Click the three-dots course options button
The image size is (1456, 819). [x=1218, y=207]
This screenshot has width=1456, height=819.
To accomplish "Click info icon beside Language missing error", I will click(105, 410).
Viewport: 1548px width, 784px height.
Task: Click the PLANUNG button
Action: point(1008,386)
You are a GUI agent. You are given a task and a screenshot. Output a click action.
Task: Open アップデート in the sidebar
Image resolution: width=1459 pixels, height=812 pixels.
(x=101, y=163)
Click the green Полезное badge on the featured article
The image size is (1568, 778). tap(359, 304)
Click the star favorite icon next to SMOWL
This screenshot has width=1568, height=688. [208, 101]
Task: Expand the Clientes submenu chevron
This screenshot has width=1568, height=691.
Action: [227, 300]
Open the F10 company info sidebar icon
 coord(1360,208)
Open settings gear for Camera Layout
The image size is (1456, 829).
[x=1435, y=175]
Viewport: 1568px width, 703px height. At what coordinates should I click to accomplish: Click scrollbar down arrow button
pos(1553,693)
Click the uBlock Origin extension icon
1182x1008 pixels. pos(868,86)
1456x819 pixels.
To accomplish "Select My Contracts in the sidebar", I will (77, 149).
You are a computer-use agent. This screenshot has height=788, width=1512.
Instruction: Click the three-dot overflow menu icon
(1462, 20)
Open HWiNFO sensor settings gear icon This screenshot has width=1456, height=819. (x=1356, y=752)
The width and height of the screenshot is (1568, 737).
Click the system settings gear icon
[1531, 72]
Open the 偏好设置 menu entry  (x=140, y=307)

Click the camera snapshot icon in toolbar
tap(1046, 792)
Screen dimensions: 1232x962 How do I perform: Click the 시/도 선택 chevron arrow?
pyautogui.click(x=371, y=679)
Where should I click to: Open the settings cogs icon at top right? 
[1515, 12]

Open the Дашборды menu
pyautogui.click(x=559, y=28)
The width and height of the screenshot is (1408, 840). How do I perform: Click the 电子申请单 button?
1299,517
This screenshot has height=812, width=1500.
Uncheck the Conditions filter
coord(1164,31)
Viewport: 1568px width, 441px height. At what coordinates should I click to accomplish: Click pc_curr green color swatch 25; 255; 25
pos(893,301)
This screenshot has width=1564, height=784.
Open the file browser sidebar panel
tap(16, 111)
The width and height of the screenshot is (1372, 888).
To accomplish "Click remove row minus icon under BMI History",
_ _ _ _
PROBLEM TO SOLVE:
Each and every record above needs writing out exactly.

RESULT OF THE EXERCISE:
Click the three-dots course options button
The image size is (1456, 819). [x=1218, y=207]
This screenshot has width=1456, height=819.
To accomplish "Click info icon beside Language missing error", I will click(105, 410).
Viewport: 1548px width, 784px height.
Task: Click the PLANUNG button
Action: point(1008,386)
You are a GUI agent. You are given a task and a screenshot. Output a click action.
Task: Open アップデート in the sidebar
Image resolution: width=1459 pixels, height=812 pixels.
(x=101, y=163)
Click the green Полезное badge on the featured article
The image size is (1568, 778). tap(359, 304)
Click the star favorite icon next to SMOWL
This screenshot has width=1568, height=688. [208, 101]
Task: Expand the Clientes submenu chevron
This screenshot has width=1568, height=691.
Action: [227, 300]
Open the F10 company info sidebar icon
 coord(1360,208)
Open settings gear for Camera Layout
The image size is (1456, 829).
[x=1435, y=175]
Viewport: 1568px width, 703px height. At what coordinates should I click to accomplish: Click scrollbar down arrow button
pos(1553,693)
Click the uBlock Origin extension icon
1182x1008 pixels. pos(868,86)
1456x819 pixels.
To accomplish "Select My Contracts in the sidebar", I will (77, 149).
You are a computer-use agent. This screenshot has height=788, width=1512.
Instruction: Click the three-dot overflow menu icon
(1462, 20)
Open HWiNFO sensor settings gear icon This screenshot has width=1456, height=819. (x=1356, y=752)
The width and height of the screenshot is (1568, 737).
Click the system settings gear icon
[1531, 72]
Open the 偏好设置 menu entry  (x=140, y=307)

Click the camera snapshot icon in toolbar
tap(1046, 792)
Screen dimensions: 1232x962 How do I perform: Click the 시/도 선택 chevron arrow?
pyautogui.click(x=371, y=679)
Where should I click to: Open the settings cogs icon at top right? 
[1515, 12]

Open the Дашборды menu
pyautogui.click(x=559, y=28)
The width and height of the screenshot is (1408, 840). How do I perform: Click the 电子申请单 button?
1299,517
This screenshot has height=812, width=1500.
Uncheck the Conditions filter
coord(1164,31)
Viewport: 1568px width, 441px height. At what coordinates should I click to accomplish: Click pc_curr green color swatch 25; 255; 25
pos(893,301)
This screenshot has width=1564, height=784.
Open the file browser sidebar panel
tap(16, 111)
The width and height of the screenshot is (1372, 888).
To accomplish "Click remove row minus icon under BMI History",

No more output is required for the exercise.